La délégation conduite par les maires de Fos-sur-Mer et de Port-Saint-Louis-du-Rhône a été reçue aujourd'hui à Paris par les conseillers de la ministre de l'Education nationale.

Au sortir de cet entretien, le maire de Fos n'a pas caché sa déception : "Une fois de plus reçus dans un ministère pour discuter d'un dossier qui nous parait majeur, nous avons été écoutés mais pas entendus. Nous avons remis un rapport circonstancié présentant l'ampleur du dispositif éducatif mis en place sur la commune depuis plus de 20 ans. A aucun moment, nos interlocuteurs ne l'ont consulté, ni même parcouru. Nous avons franchement eu l'impression qu'ils ne souhaitaient pas parler du fond, c'est-à-dire de l'intérêt de l'enfant, préférant s'arc-bouter sur la défense de ce décret."

Voulant coûte que coûte rester fidèles à la plus stricte application de la nouvelle loi sur les rythmes scolaires, les conseillers de la ministre ont rejeté toute proposition de dérogation à la demi-journée supplémentaire de classe le mercredi matin. "C'est le pot de terre contre le pot de fer", résume le maire de Fos. La seule ouverture faite par le ministère a consisté à accorder une dérogation à la date limite de dépôt d'un projet d'expérimentation, tout en rappelant que celui-ci ne pouvait déroger à la règle des cinq matinées de classes dans la semaine.

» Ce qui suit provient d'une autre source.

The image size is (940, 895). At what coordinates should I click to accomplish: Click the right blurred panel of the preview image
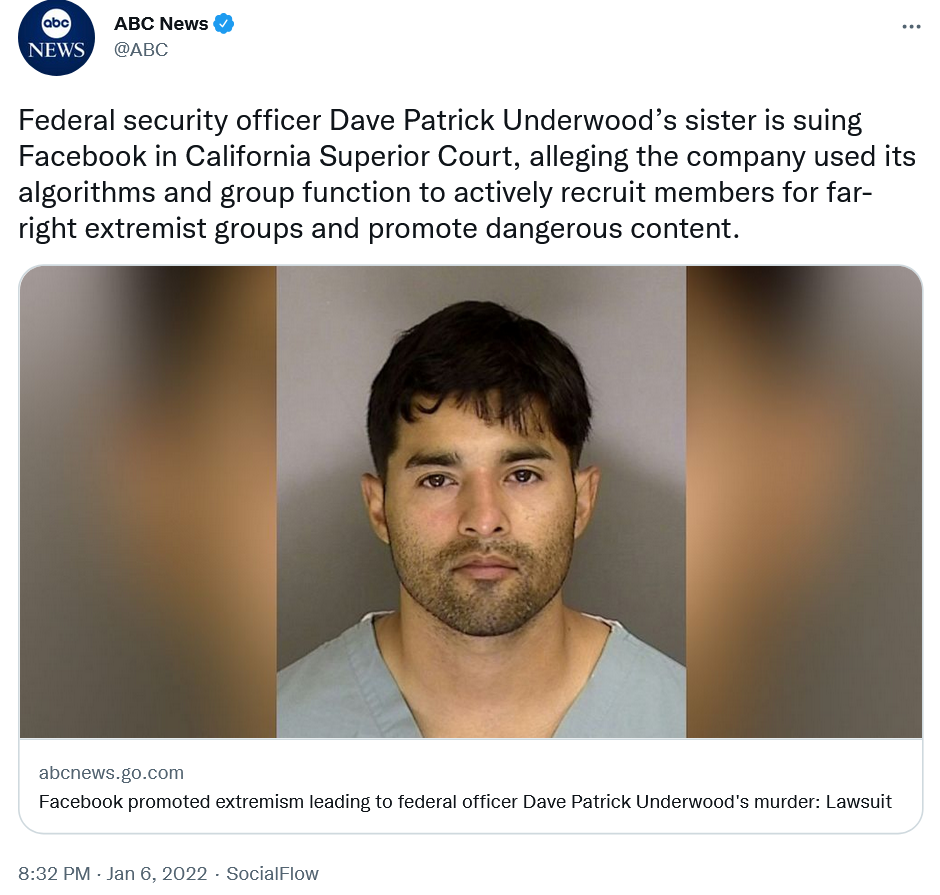(804, 502)
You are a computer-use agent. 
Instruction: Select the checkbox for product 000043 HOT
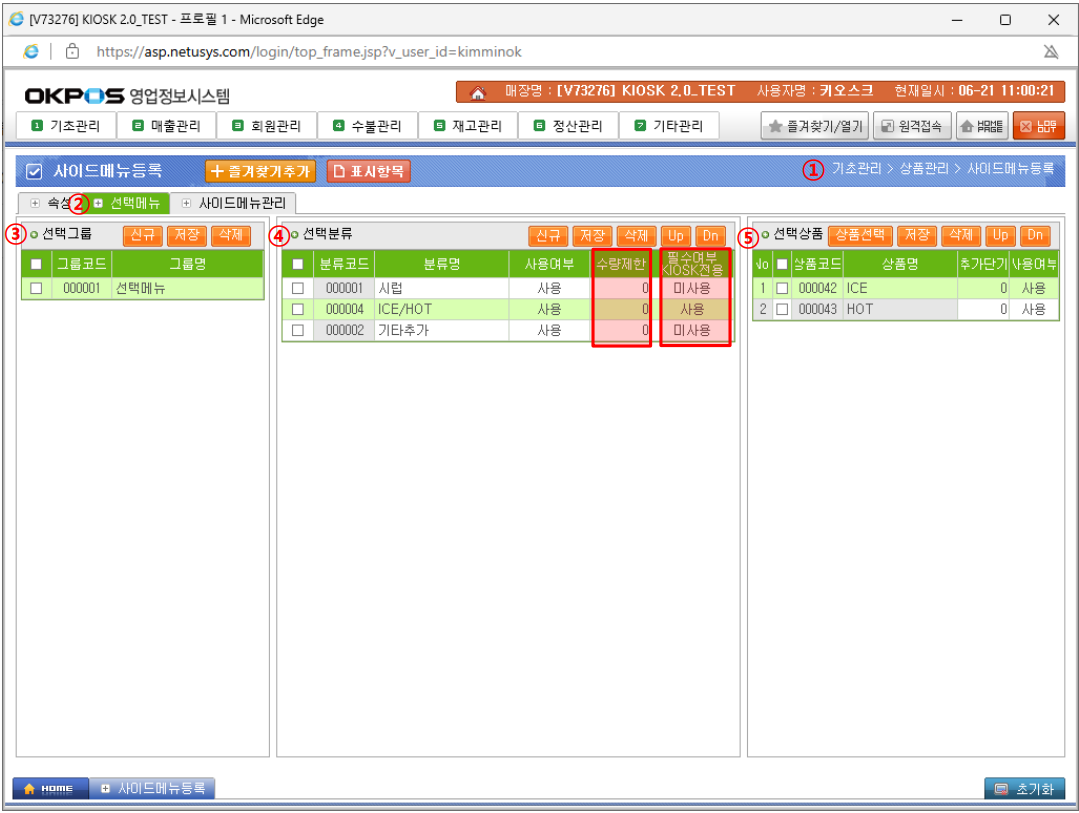point(782,310)
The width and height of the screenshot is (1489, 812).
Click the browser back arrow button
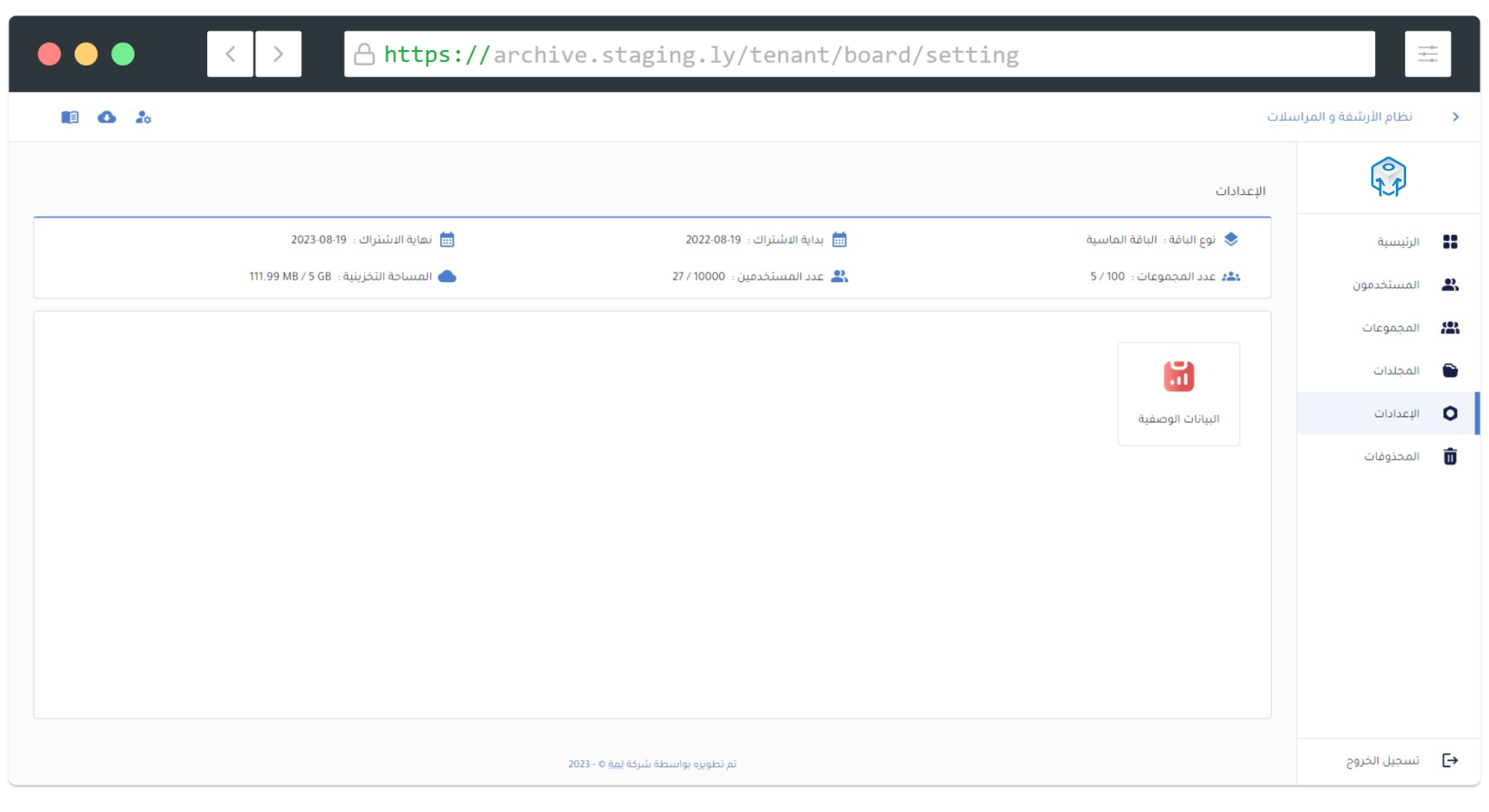[230, 54]
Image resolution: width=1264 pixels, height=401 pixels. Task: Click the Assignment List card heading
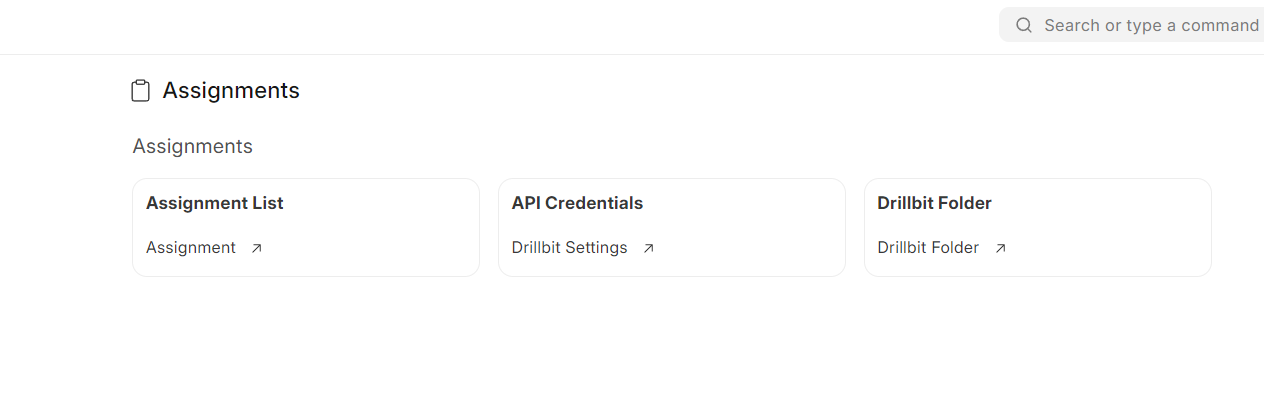tap(215, 203)
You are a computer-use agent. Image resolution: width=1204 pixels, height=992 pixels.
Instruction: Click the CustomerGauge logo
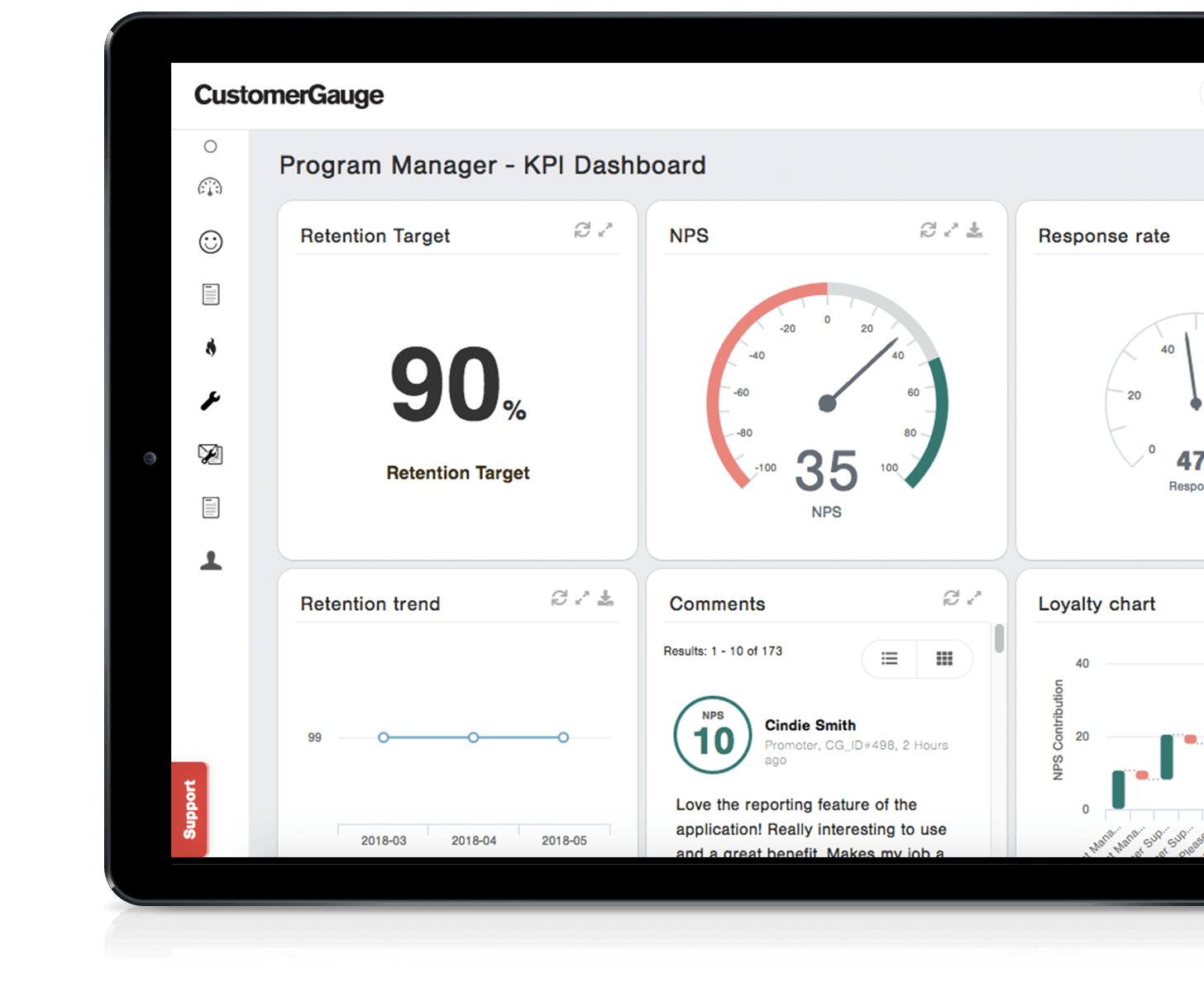click(x=289, y=96)
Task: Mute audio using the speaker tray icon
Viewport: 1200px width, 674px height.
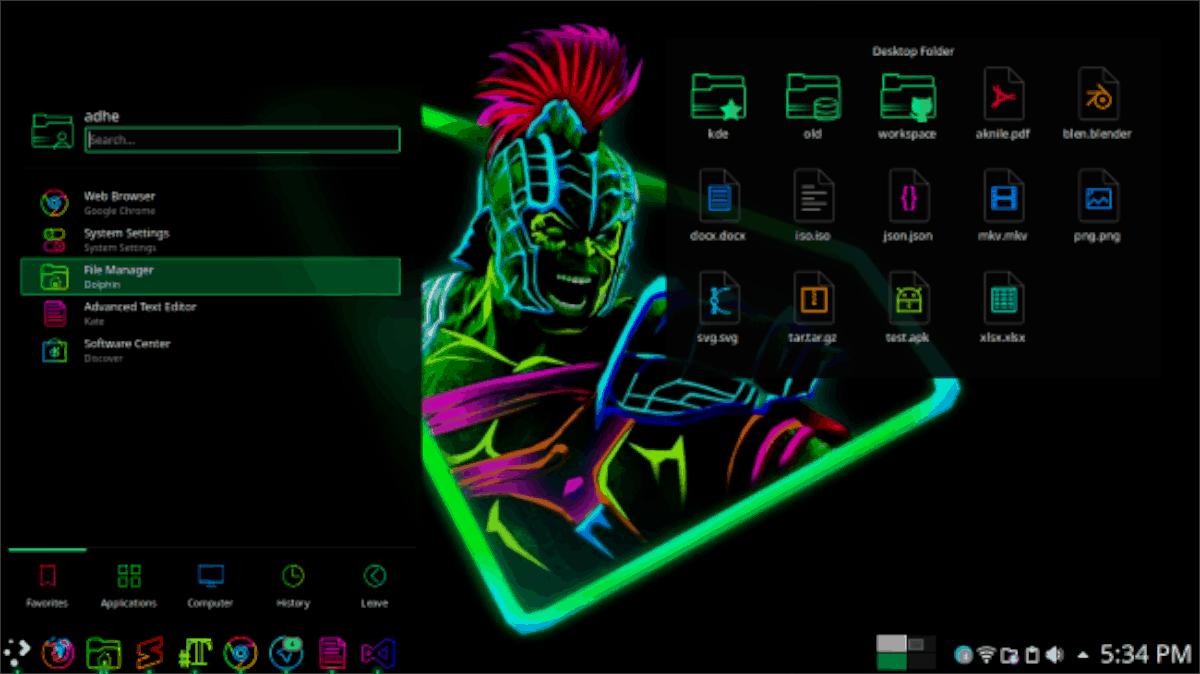Action: [x=1053, y=653]
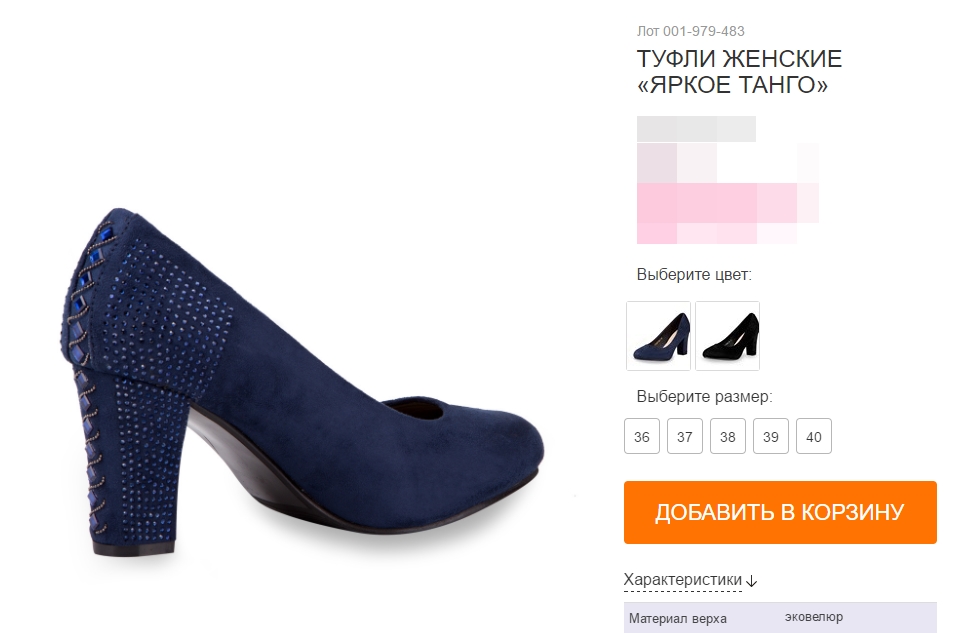Click the Выберите размер label
975x633 pixels.
coord(704,397)

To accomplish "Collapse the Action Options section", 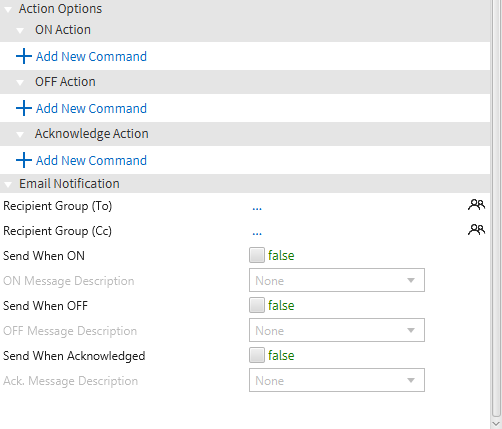I will (x=8, y=10).
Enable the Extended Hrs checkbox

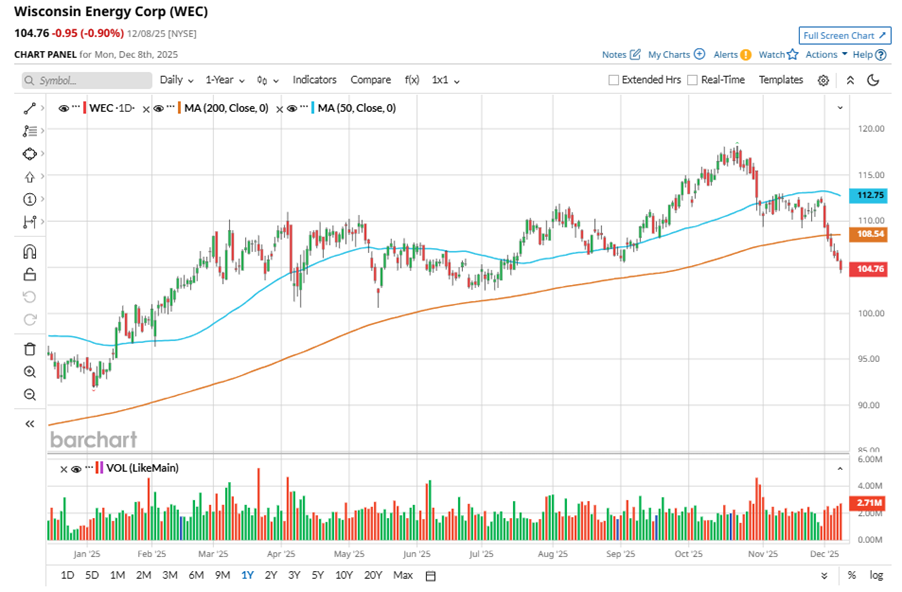point(614,80)
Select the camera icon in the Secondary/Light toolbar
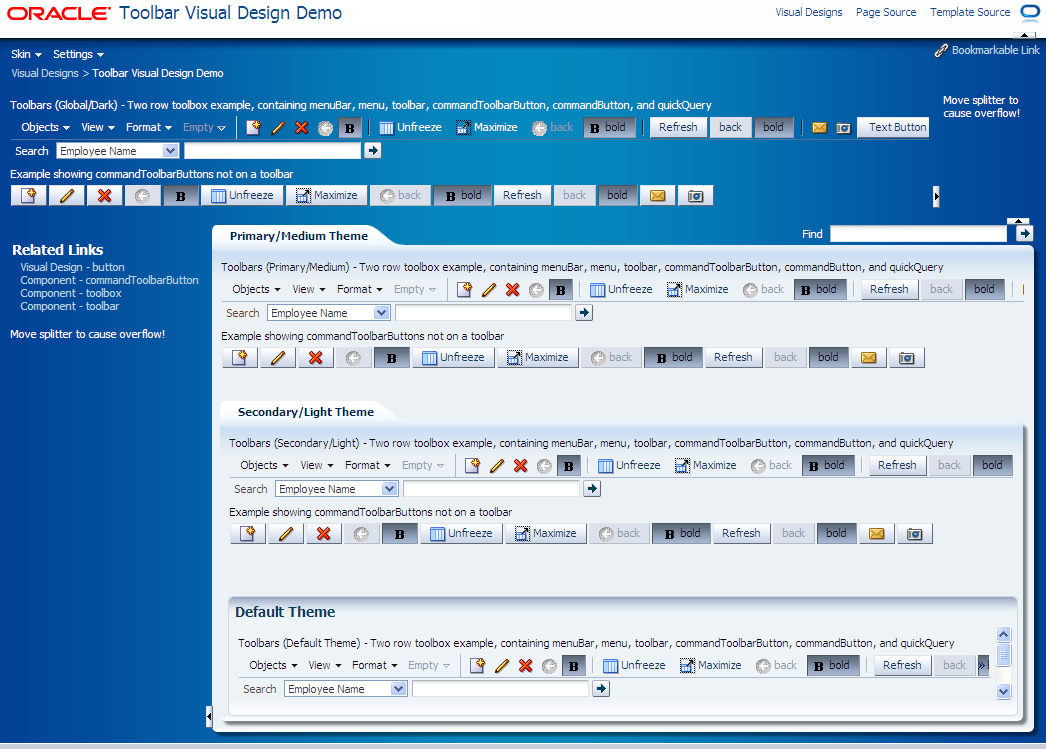1046x749 pixels. (x=914, y=533)
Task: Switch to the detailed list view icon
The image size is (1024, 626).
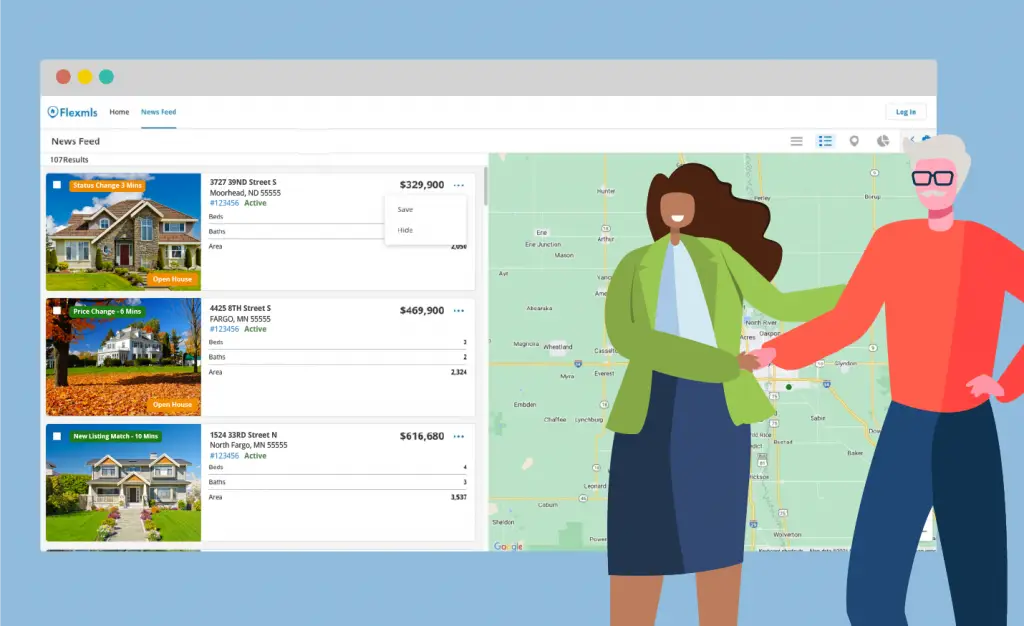Action: 825,141
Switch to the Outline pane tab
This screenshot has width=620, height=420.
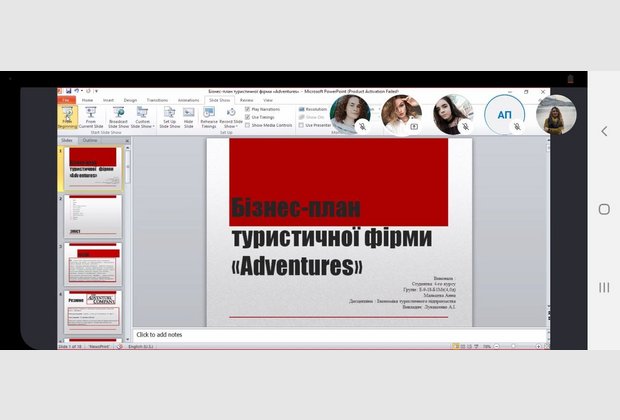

"Ce n'est absolument pas ce que nous étions venus demander, ajoute l'édile fosséen. Je suis très déçu du comportement du gouvernement. A chaque fois que nous abordons des dossiers de fond, tels que ceux de la métropole ou des rythmes scolaires, les ministres nous écoutent mais ne nous entendent jamais."

"Je laisserai le soin aux parents d'élèves de décider de la suite à donner au mouvement "Pas d'école le mercredi", conclut le maire, qui doit organiser une réunion en mairie avec les parents d'élèves lundi prochain, même si les vacances auront déjà commencé.